▶ MATERIAL SHOWN:
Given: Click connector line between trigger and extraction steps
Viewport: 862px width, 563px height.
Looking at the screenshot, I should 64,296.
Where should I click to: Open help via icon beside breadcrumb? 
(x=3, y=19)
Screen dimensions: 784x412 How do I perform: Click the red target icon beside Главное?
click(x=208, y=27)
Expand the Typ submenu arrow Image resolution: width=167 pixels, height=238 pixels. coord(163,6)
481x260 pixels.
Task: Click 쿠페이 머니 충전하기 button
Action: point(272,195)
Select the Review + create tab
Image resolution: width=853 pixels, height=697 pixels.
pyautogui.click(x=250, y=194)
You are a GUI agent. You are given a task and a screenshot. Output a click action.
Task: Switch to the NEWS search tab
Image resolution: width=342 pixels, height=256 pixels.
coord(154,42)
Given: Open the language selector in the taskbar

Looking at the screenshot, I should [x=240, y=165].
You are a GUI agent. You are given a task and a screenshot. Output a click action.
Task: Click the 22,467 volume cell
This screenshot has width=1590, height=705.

▶ WORK INSTRUCTION:
The records above are to be copied in full, exactly as written.

▶ RESULT FOR THIS EXERCISE:
Given: Click connector line between trigger and extraction steps
Viewport: 862px width, 563px height.
Looking at the screenshot, I should 64,296.
Where should I click to: Open help via icon beside breadcrumb? 
(x=3, y=19)
Screen dimensions: 784x412 How do I perform: Click the red target icon beside Главное?
click(x=208, y=27)
Expand the Typ submenu arrow Image resolution: width=167 pixels, height=238 pixels. coord(163,6)
481x260 pixels.
Task: Click 쿠페이 머니 충전하기 button
Action: point(272,195)
Select the Review + create tab
Image resolution: width=853 pixels, height=697 pixels.
pyautogui.click(x=250, y=194)
You are a GUI agent. You are given a task and a screenshot. Output a click action.
Task: Switch to the NEWS search tab
Image resolution: width=342 pixels, height=256 pixels.
coord(154,42)
Given: Open the language selector in the taskbar

Looking at the screenshot, I should [x=240, y=165].
You are a GUI agent. You are given a task and a screenshot. Output a click action.
Task: Click the 22,467 volume cell
This screenshot has width=1590, height=705.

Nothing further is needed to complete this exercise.